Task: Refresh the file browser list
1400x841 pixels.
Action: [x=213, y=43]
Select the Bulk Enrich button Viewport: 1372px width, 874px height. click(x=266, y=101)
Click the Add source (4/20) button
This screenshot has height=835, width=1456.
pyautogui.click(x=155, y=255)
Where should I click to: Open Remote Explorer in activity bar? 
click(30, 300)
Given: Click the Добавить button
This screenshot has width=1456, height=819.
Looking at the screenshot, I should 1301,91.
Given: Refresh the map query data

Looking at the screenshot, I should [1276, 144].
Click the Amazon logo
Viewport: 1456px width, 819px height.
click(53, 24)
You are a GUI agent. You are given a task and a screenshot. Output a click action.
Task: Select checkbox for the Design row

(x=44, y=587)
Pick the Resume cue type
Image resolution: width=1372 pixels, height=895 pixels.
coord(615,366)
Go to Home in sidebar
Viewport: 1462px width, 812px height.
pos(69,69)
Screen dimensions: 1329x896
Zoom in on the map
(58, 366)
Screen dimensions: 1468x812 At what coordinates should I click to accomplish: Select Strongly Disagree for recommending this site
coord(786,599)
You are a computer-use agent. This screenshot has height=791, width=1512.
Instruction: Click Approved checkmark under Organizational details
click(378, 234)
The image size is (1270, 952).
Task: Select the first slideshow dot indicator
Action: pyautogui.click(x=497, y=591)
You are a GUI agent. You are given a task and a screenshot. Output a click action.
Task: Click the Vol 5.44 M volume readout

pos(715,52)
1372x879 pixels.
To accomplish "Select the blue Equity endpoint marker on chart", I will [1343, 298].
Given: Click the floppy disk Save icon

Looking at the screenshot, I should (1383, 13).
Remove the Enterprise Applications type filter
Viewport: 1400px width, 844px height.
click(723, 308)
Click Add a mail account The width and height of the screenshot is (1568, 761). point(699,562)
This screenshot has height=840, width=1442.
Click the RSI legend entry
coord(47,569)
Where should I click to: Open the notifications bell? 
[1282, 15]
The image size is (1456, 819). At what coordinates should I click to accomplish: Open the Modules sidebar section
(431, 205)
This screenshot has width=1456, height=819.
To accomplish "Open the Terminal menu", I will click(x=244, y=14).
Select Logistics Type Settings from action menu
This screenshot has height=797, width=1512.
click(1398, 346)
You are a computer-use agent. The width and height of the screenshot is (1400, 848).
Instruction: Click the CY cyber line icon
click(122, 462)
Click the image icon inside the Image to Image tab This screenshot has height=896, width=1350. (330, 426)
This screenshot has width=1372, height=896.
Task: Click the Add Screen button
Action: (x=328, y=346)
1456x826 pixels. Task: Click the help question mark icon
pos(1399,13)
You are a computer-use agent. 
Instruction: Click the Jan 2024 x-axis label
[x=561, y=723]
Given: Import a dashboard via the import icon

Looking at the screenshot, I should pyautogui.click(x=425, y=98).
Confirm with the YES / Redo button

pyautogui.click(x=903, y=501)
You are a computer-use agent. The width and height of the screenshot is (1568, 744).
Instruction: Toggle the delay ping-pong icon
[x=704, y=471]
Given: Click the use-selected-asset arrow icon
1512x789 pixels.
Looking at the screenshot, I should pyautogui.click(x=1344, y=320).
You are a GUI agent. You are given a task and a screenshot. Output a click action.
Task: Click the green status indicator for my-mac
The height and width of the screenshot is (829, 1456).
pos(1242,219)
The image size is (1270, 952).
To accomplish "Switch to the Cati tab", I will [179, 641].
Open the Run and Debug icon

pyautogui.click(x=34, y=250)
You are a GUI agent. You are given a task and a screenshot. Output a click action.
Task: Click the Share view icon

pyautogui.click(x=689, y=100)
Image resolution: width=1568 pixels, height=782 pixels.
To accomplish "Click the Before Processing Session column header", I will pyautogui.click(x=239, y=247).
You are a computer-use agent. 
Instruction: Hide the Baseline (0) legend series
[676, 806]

========

What needs to be done :: Each line of the listing is to be reproduced verbatim.

Your solution ::
Task: Refresh the file browser list
1400x841 pixels.
Action: [x=213, y=43]
Select the Bulk Enrich button Viewport: 1372px width, 874px height. click(x=266, y=101)
Click the Add source (4/20) button
This screenshot has height=835, width=1456.
pyautogui.click(x=155, y=255)
Where should I click to: Open Remote Explorer in activity bar? 
click(30, 300)
Given: Click the Добавить button
This screenshot has width=1456, height=819.
Looking at the screenshot, I should 1301,91.
Given: Refresh the map query data

Looking at the screenshot, I should [1276, 144].
Click the Amazon logo
Viewport: 1456px width, 819px height.
click(53, 24)
You are a GUI agent. You are given a task and a screenshot. Output a click action.
Task: Select checkbox for the Design row

(x=44, y=587)
Pick the Resume cue type
Image resolution: width=1372 pixels, height=895 pixels.
coord(615,366)
Go to Home in sidebar
Viewport: 1462px width, 812px height.
pos(69,69)
Screen dimensions: 1329x896
Zoom in on the map
(58, 366)
Screen dimensions: 1468x812 At what coordinates should I click to accomplish: Select Strongly Disagree for recommending this site
coord(786,599)
You are a computer-use agent. This screenshot has height=791, width=1512.
Instruction: Click Approved checkmark under Organizational details
click(378, 234)
The image size is (1270, 952).
Task: Select the first slideshow dot indicator
Action: pyautogui.click(x=497, y=591)
You are a GUI agent. You are given a task and a screenshot. Output a click action.
Task: Click the Vol 5.44 M volume readout

pos(715,52)
1372x879 pixels.
To accomplish "Select the blue Equity endpoint marker on chart", I will [1343, 298].
Given: Click the floppy disk Save icon

Looking at the screenshot, I should (1383, 13).
Remove the Enterprise Applications type filter
Viewport: 1400px width, 844px height.
click(723, 308)
Click Add a mail account The width and height of the screenshot is (1568, 761). point(699,562)
This screenshot has height=840, width=1442.
Click the RSI legend entry
coord(47,569)
Where should I click to: Open the notifications bell? 
[1282, 15]
The image size is (1456, 819). At what coordinates should I click to accomplish: Open the Modules sidebar section
(431, 205)
This screenshot has width=1456, height=819.
To accomplish "Open the Terminal menu", I will click(x=244, y=14).
Select Logistics Type Settings from action menu
This screenshot has height=797, width=1512.
click(1398, 346)
You are a computer-use agent. The width and height of the screenshot is (1400, 848).
Instruction: Click the CY cyber line icon
click(122, 462)
Click the image icon inside the Image to Image tab This screenshot has height=896, width=1350. (330, 426)
This screenshot has width=1372, height=896.
Task: Click the Add Screen button
Action: (x=328, y=346)
1456x826 pixels. Task: Click the help question mark icon
pos(1399,13)
You are a computer-use agent. 
Instruction: Click the Jan 2024 x-axis label
[x=561, y=723]
Given: Import a dashboard via the import icon

Looking at the screenshot, I should pyautogui.click(x=425, y=98).
Confirm with the YES / Redo button

pyautogui.click(x=903, y=501)
You are a computer-use agent. The width and height of the screenshot is (1568, 744).
Instruction: Toggle the delay ping-pong icon
[x=704, y=471]
Given: Click the use-selected-asset arrow icon
1512x789 pixels.
Looking at the screenshot, I should pyautogui.click(x=1344, y=320).
You are a GUI agent. You are given a task and a screenshot. Output a click action.
Task: Click the green status indicator for my-mac
The height and width of the screenshot is (829, 1456).
pos(1242,219)
The image size is (1270, 952).
To accomplish "Switch to the Cati tab", I will [179, 641].
Open the Run and Debug icon

pyautogui.click(x=34, y=250)
You are a GUI agent. You are given a task and a screenshot. Output a click action.
Task: Click the Share view icon

pyautogui.click(x=689, y=100)
Image resolution: width=1568 pixels, height=782 pixels.
To accomplish "Click the Before Processing Session column header", I will pyautogui.click(x=239, y=247).
You are a computer-use agent. 
Instruction: Hide the Baseline (0) legend series
[676, 806]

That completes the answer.